Whether you’re living with family or on your own during the quarantine, life can be difficult for many LGBTQ students. The UNF LGBT Resource Center is committed to staying connected to students through virtual events, social media, and support groups – there’s usually something for students to do, every day of the week.
Manny Valesquez, Director of Student Affairs at the LGBT Resource Center, sat down with Spinnaker to discuss the big wins during Pride month.
“As soon as we went into lockdown, we actually created virtual programs,” Velasquez said. “We’ve been doing virtual events every single day, and virtual programs every single week to make sure that our students remain engaged with us.”
-To start off the week, every Monday at 3 p.m., there is a Zoom support group for all LGBTQIA+ students. And on social media outlets, new artists and songs are provided online to celebrate #MusicalMotiviationMondays.
-Tuesdays are #TeachingTuesdays, where the LGBT Resource Center discusses important concepts and people in history.
-Wednesdays are about creating community with FlixFest, a movie night where students can watch Netflix together from the safety of home.
-Lastly, #ThrowbackThursdays are spent educating allies and the public about the ongoing fight for equal rights in the LGBT community, along with #FlashbackFridays.
Despite the many setbacks students and organizations have felt, there are many ways to stay in touch and find the support you need.
In June of this year, the LGBTQ community saw important legal strides made towards equal rights on both the local and federal level.
“It’ll be interesting to see what happens after the new SCOTUS [Supreme Court of The United States] ruling, to figure out where we go from here” Velasquez said. “I’m very much looking forward to seeing what the next steps are.”
In Jacksonville, the city council updated the Human Rights Ordinance to include a detailed path for enforcement of LGBTQ protections. The HRO was passed on Valentine’s Day in 2017 and it offered legal protections against discrimination regarding housing, health care, and employement. The HRO was updated and passed yet again, in support of the LGBTQ community, which gives hope for many members of the youth.
“Hopefully, the HRO will protect them, and according to the law they cannot be discriminated against because of their gender and gender identity – that’s the main goal […] It’s yet to be seen how the community will handle that particular situation.”

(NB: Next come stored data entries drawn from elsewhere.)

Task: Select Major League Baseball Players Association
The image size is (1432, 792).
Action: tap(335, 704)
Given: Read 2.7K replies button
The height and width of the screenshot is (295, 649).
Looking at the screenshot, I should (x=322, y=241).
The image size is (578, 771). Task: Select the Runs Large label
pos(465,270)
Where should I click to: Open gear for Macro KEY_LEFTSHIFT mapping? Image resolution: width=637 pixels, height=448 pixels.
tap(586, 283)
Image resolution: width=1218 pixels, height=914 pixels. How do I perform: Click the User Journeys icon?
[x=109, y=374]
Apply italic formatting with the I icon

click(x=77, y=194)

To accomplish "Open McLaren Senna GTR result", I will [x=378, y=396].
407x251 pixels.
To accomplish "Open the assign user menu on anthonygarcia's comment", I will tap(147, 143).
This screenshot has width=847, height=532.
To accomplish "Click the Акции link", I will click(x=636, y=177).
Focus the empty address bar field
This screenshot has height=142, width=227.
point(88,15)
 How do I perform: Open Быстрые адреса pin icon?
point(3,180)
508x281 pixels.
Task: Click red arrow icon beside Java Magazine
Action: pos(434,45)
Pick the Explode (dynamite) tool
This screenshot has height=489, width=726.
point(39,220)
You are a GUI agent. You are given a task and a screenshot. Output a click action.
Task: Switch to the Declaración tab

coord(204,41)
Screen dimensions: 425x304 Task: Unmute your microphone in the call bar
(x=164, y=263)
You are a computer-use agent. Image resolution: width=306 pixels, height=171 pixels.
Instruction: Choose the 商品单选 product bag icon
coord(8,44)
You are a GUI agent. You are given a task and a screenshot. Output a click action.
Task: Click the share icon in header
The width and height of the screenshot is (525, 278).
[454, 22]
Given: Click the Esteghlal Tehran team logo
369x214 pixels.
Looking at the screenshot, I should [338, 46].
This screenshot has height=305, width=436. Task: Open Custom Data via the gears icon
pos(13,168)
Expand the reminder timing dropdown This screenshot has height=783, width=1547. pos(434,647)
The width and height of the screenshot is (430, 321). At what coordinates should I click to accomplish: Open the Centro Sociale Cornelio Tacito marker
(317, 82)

The Supreme Court also ruled in favor of LGBT rights, regarding adding gender identity and sexual orientation to the anti-discrimantion laws, specifically the Civil Rights Act of 1964. The SCOTUS upheld the Title VII’s textual definition of the term “sex” to legally include a person’s gender identity and their sexual opientation. This precedent protects the employment of people who may be transitioning genders, as well as reaffirms that sexuality is not grounds for firing someone or refusing to hire them.
“I am elated that it actually went through with the vote that it did – six to three. It sent a resounding, ‘yes’ to everybody that we are equal. We cannot be discriminated against just based on our gender identity or sexual orientation,” said Velasquez.
The path to federal protections began with Amy Stevens, a trans woman working at a funeral home, who was fired when she told her boss that she was transitioning. Stevens recently passed away after fighting this case for years. However, Stevens’s case won in the Supreme Court. She is the first trans woman to speak to the highest court in America, making sure that topics like gender identity and trans rights are being discussed nationally.
“She is definitely a trailblazer,” Velasquez said. “If we go back to the origins of the LGBT movement during the Stonewall Era, there is so much that we need to learn from our own historical perspective. For example in the 1970s, a lot of trans folks were actually shunned by the community. They were not considered to be members of the gay movement, even though Marsha P. Johnson and Sylvia (Rivera) were the ones considered to be the (first) to have thrown the first brick during the Stonewall Riots. They were considered the ones who started the whole movement […] I hope that future generations understand the struggle because it’s part of history.”
Before her passing, Stevens said that there is more work to be done in the LGBTQ community.
“My belief is that there is still a lot of work to be done. There’s still a lot of rules, laws, and guidelines that need to be passed in order for us to have equality,” said Velasquez.
“The LGBT Resource Center will be hosting a virtual networking event in November to raise money for their center. The event is called “Building Bridges, Creating Communities.” The purpose is to discuss and fund “educational programs, student support, scholarships, and leadership development that spread awareness and knowledge about LGBT issues, people, and experiences,” said Velasqeuz.